A day on Venus just got longer
DOI: 10.1063/PT.3.1510
A day on Venus just got longer. For two years in the early 1990s, the Magellan spacecraft bounced radar waves off the surface of Venus. Echo return times gave surface topo-graphy, and tracking the radar images yielded a planetary rotation period of 243.0185 Earth days. Our nearest-neighbor planet was visited again in 2006, this time by the European Space Agency’s Venus Express. The new mission also created a topographic map, but did so by measuring thermal radiation emitted from the surface. Because the Venusian atmosphere is so thick with greenhouse gases, temperature fluctuations in its lower regions are minimal and temperature serves as an indicator of altitude.

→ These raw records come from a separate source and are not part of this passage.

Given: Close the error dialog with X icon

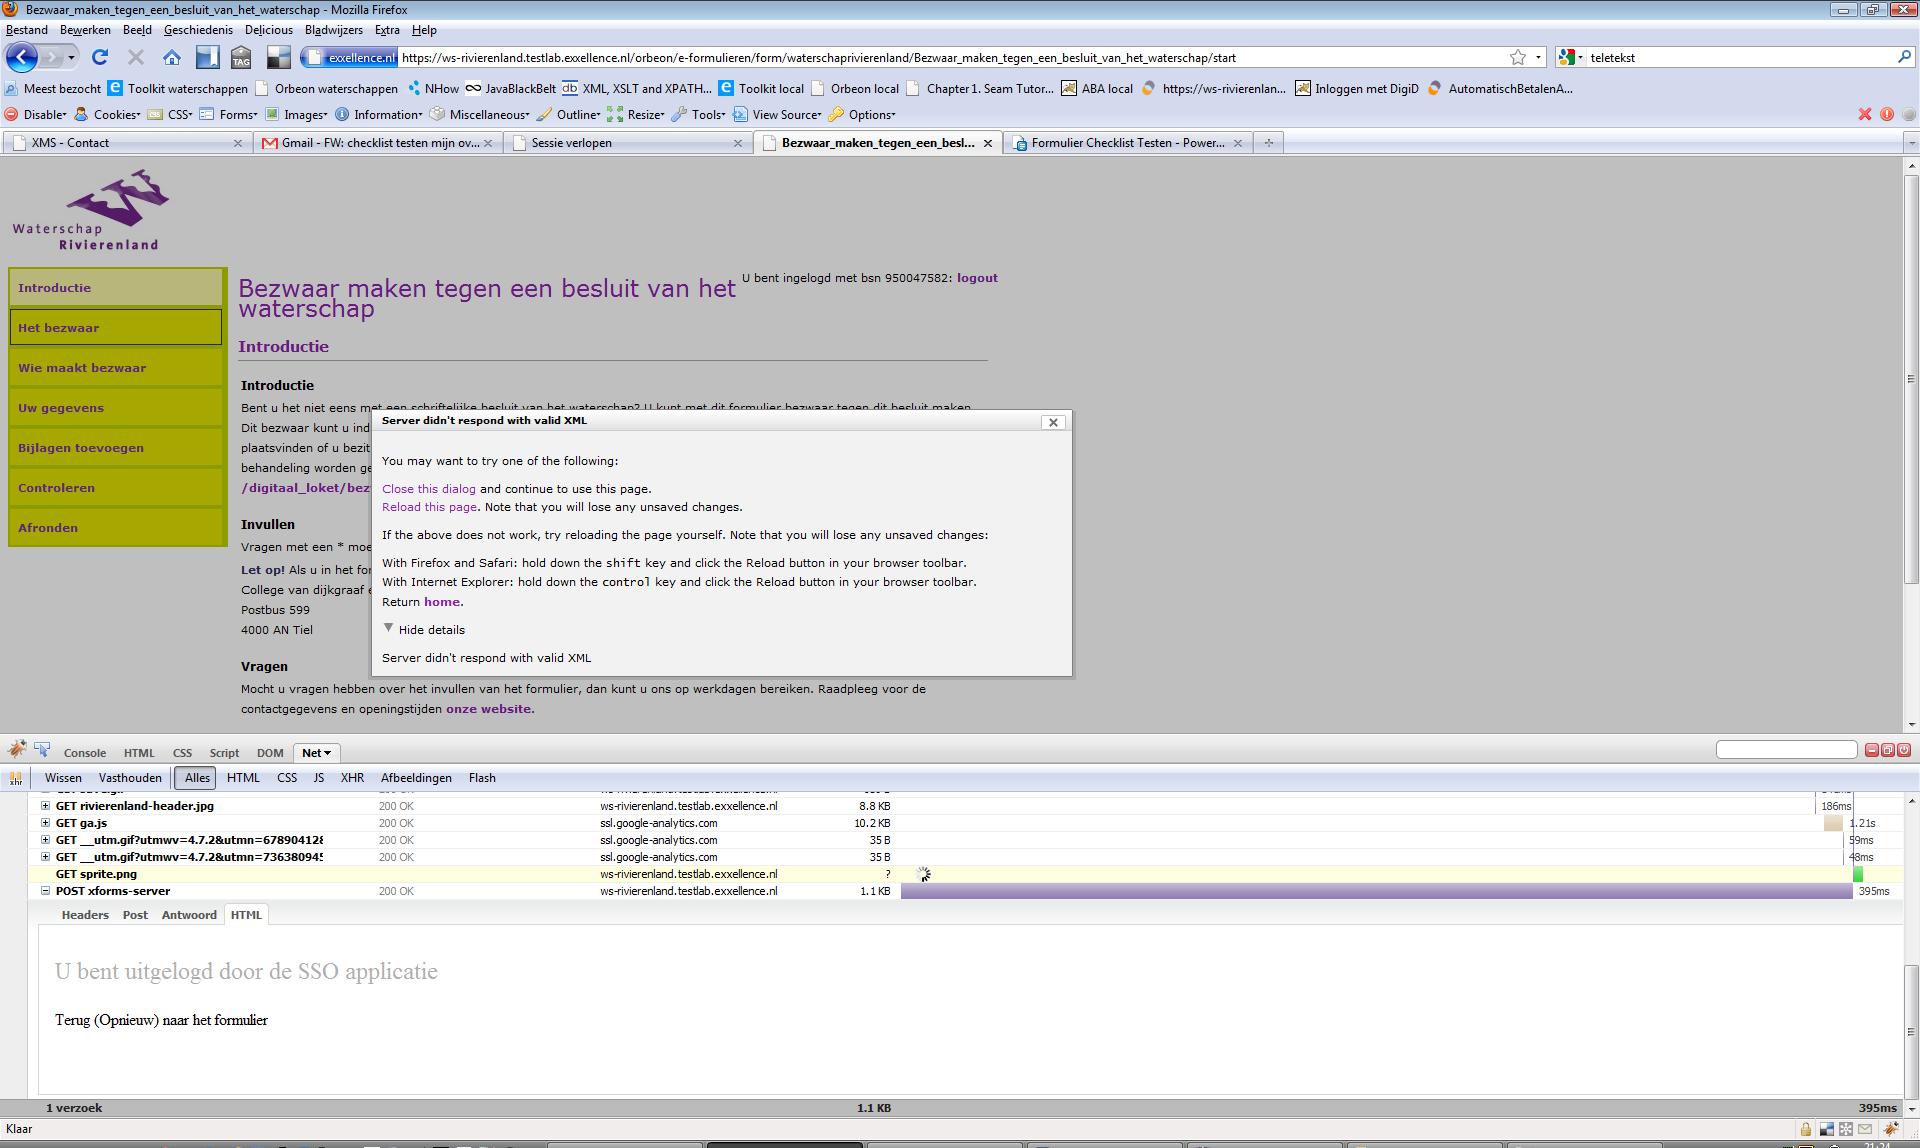Looking at the screenshot, I should click(x=1052, y=422).
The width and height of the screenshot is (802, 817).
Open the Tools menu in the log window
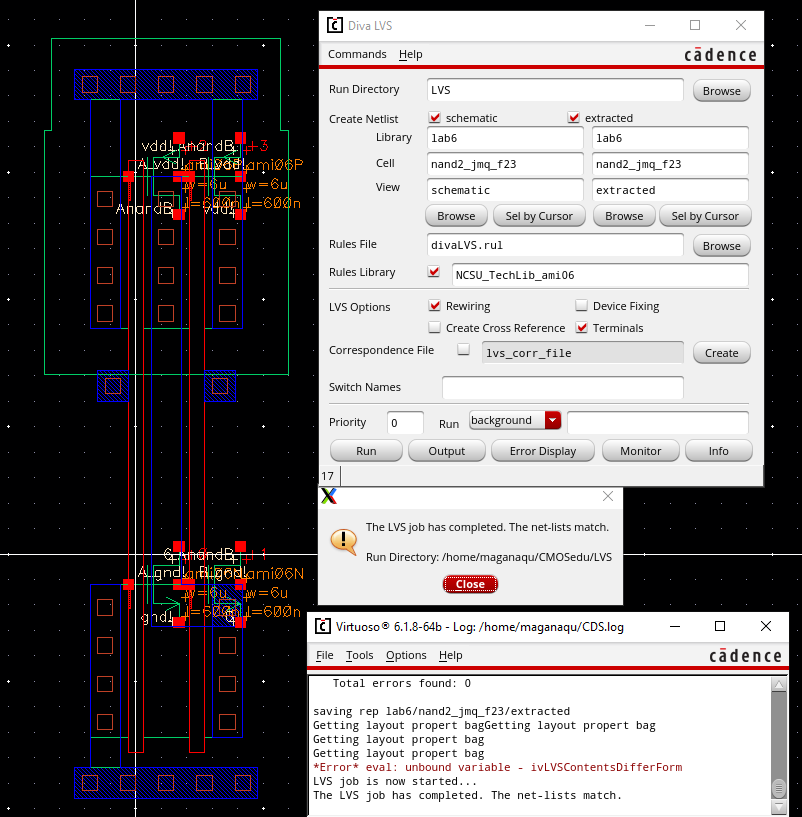point(359,655)
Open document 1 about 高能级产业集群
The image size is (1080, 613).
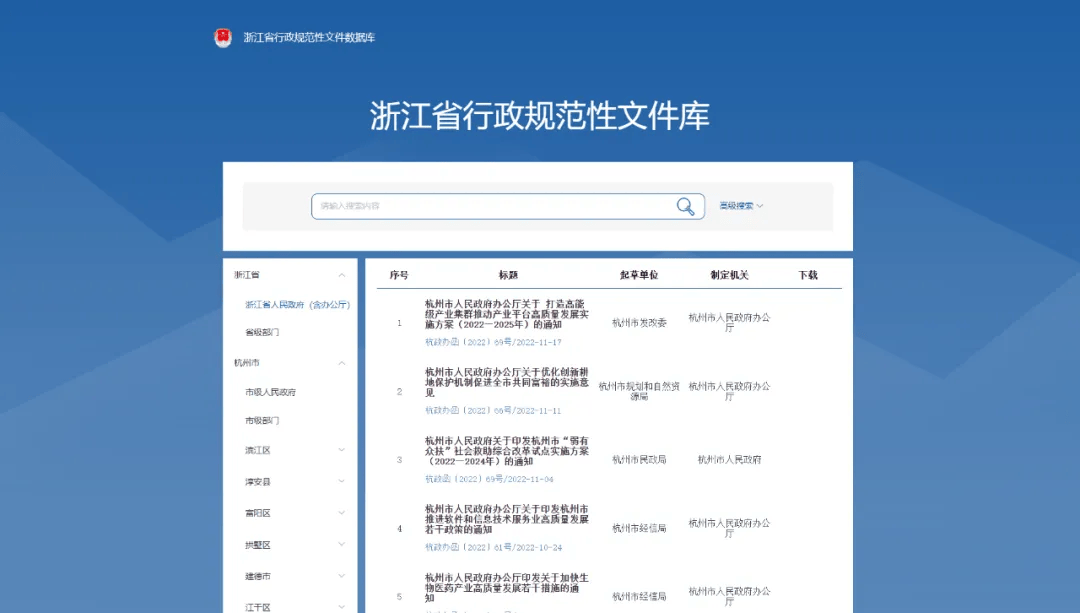click(x=506, y=313)
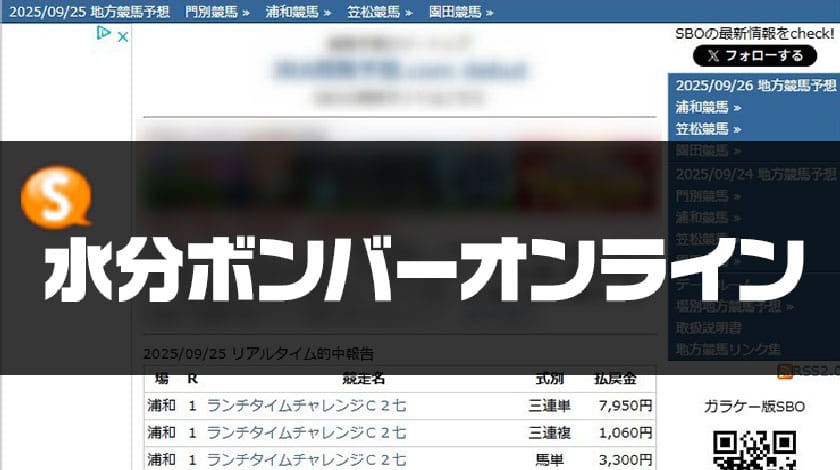Viewport: 840px width, 470px height.
Task: Click the QR code for ガラケー版SBO
Action: (x=755, y=450)
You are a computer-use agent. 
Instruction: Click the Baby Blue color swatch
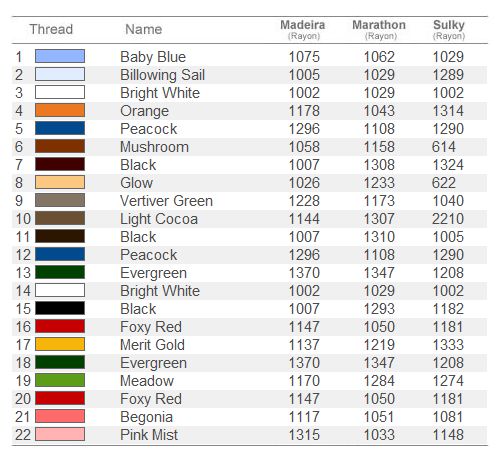coord(60,56)
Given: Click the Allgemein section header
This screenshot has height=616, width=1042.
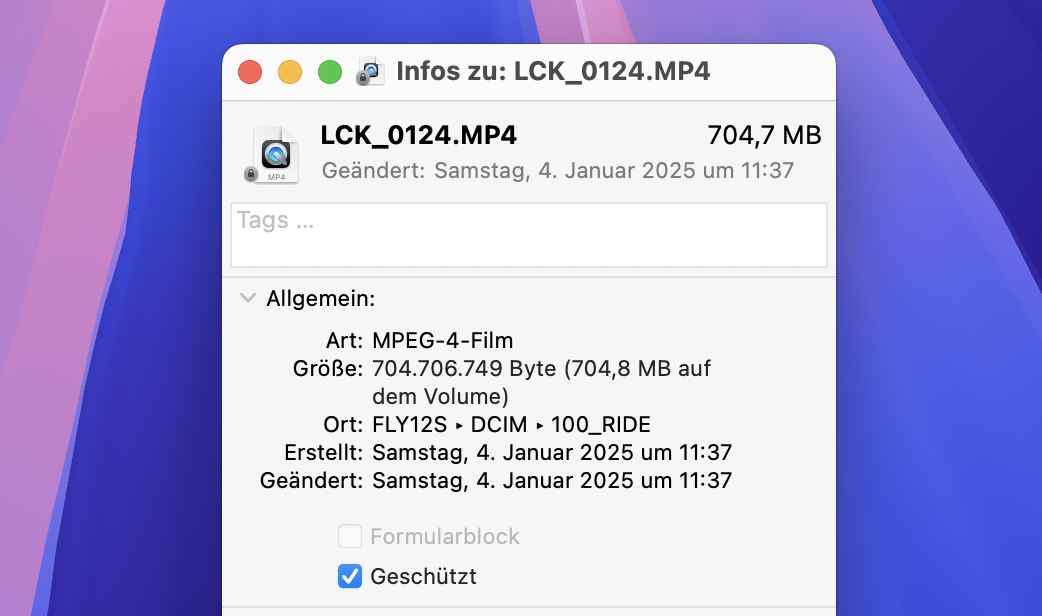Looking at the screenshot, I should coord(320,298).
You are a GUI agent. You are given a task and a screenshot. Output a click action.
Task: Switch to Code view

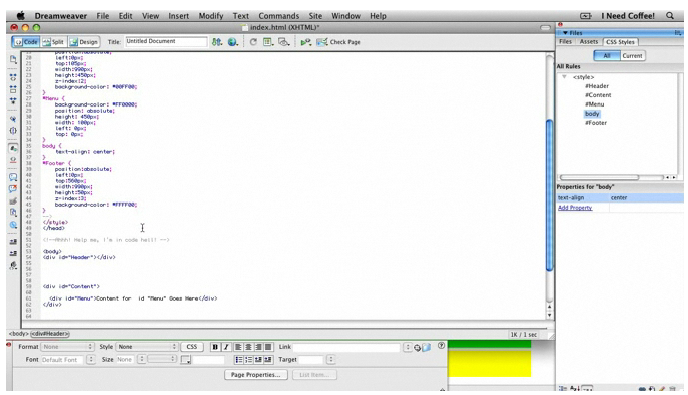[x=26, y=42]
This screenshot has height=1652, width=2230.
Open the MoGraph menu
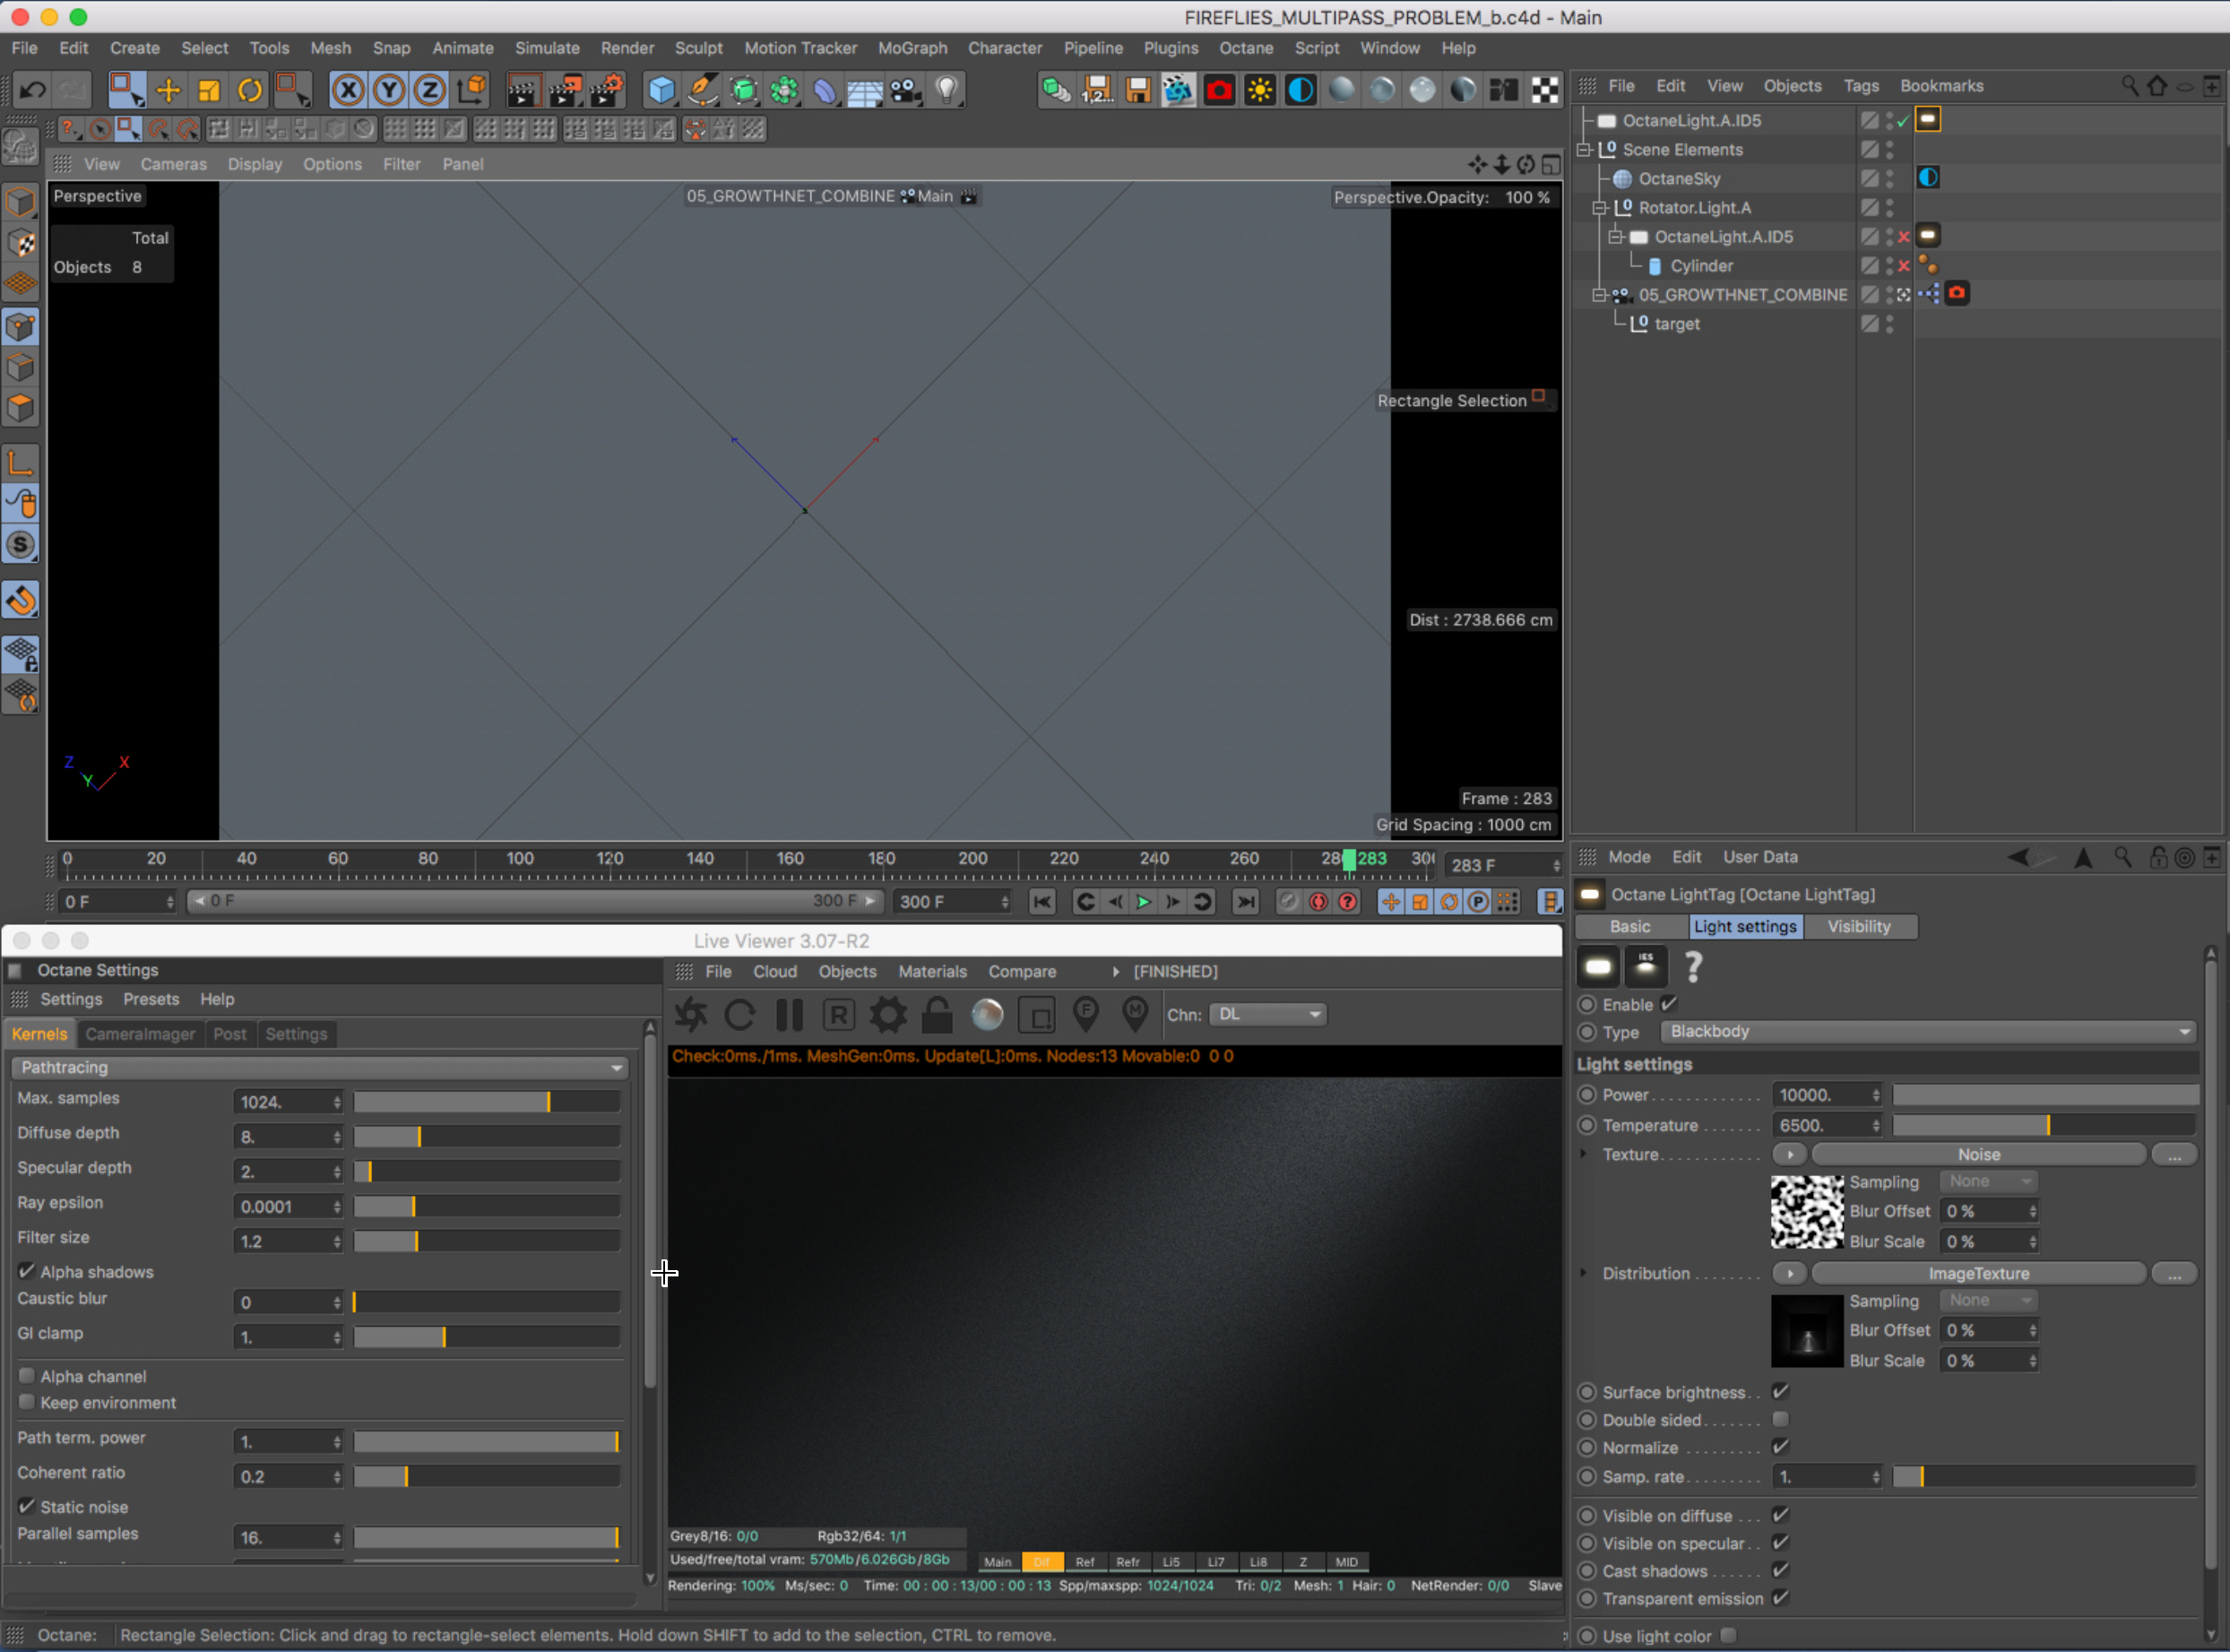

When Nils Mueller (German Aerospace Center) and colleagues compared their map (see the figure) with Magellan’s, they were surprised to see a subtle longitudinal offset. Subsequent analysis revealed that in order to align the maps, the rotation period of Venus must be 6.5 minutes longer than determined by Magellan—at least when averaged over the 16 years separating the Express and Magellan observations. The new result actually agrees with Earth-based radar measurements made before Magellan, and Mueller and colleagues note that the Magellan data were obtained over a relatively short time. They suggest that Magellan might have measured an anomalous rotation rate. It’s not implausible that Venus could be temporarily torqued; interactions with its atmosphere, the Sun, or Earth could each do the job. (N. T. Mueller et al., Icarus 217, 474, 2012.)